Vin Diesel, Stephen Colbert, Kimberly Kane, Marlyn Manson; there's a huge list of people who love tabletop RPGs and got too famous for anyone to make fun of for it. Additionally, a lot of the people who wrote major television shows were people with uncool backgrounds, and so we got things like the Dungeons and Dragons episode of "Community", the many DnD references in Futurama's "Bender's Game", and basically all of "Adventure Time".


"This? Inspired by Dnd? Nooooo, I don't see it."


This one might seem bizarre to anyone under 25, but there was a time when it was pretty lame to be a gamer. In fact, the reason there's even a word like "gamer" is because at one point it was in fact more unusual to have played a video game than it was to have never played a video game.

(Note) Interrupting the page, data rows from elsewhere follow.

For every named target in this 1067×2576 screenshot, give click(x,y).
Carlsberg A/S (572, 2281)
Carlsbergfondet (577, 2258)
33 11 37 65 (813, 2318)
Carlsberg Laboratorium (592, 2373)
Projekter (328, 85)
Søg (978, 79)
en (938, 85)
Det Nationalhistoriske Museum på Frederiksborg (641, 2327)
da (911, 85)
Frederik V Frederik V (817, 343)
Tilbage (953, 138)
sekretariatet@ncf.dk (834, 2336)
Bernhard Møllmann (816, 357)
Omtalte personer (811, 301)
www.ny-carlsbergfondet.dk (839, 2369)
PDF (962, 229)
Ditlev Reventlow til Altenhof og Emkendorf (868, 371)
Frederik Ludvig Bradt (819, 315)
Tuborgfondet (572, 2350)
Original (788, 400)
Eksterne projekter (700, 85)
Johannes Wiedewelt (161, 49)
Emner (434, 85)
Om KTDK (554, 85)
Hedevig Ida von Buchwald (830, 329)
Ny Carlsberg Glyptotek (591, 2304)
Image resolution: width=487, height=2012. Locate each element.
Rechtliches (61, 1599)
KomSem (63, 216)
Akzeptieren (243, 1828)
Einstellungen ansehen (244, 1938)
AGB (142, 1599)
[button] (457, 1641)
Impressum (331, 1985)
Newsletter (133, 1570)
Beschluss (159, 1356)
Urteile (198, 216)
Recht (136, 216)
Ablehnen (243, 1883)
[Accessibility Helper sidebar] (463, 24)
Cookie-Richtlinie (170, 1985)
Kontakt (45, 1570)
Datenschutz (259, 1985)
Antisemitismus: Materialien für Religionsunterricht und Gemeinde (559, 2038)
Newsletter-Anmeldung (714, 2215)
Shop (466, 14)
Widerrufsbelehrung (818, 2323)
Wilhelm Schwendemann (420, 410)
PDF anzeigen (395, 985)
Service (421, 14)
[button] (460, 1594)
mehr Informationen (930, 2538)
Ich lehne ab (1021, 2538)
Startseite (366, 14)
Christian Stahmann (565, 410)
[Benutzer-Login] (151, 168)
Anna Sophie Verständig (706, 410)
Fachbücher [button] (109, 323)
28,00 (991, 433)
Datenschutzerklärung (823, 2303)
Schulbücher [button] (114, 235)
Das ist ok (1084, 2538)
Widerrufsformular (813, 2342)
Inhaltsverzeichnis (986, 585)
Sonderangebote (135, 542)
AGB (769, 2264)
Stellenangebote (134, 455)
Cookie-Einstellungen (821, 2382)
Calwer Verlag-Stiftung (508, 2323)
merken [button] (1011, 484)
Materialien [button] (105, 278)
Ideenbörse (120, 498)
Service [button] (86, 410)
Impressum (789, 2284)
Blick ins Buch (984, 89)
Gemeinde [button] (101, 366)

Bizarre, right? So what changed?

Weirdly, this is one where the marketing to make video games socially acceptable was heavy, constant, and not (in our opinion) what had anything to do with the switch. There were so many movies in the 80's and 90's that tried to portray people who played video games as rad dudes with crude 'tudes. Yeah, no one was buying that.



Believe it or not this wasn't our "Citizen Kane".

No, the people who deserve thanks for the popularization of video games are the people who invented local multiplayer. Once there was appeal in inviting friends over to play a game together, the number of fans of those games grew exponentially. Some of my fondest memories are of calling my friends foul names over a game of GoldenEye 64.


It's a stretch to call "intelligence" a hobby unless you're part time at the CIA, but the expressing of intelligent interests definitely counts. Remember when the robotics club was lame? We do, and we do not miss those times.

We have no idea how it is that calling people "brain" or "smart alec" were ever supposed to be insults, but boy does that seem backward by today's standards. This one is outstanding because we're less confused about how it became cool to be smart, and more confused about how it was ever considered uncool to begin with.

Intelligence is power, essentially, and it has been for centuries. Isn't power cool? Oh well, it is now.

People like Robert Downey jr. and Benedict Cumberbatch have made intelligence fashionable once again.


The man oozes cool. Also, later in the movie, some kinda heart-juice.

If there's a takeaway here, I think it's 'follow your bliss'. With all of these things that were once mocked and are now loved, they seem to have been made popular by people just deciding not to be embarrassed by them.

So, whatever you like, just like it. There's nothing cooler than being confident, after all. Except being Robert Downey Jr., or maybe Jake Draugelis.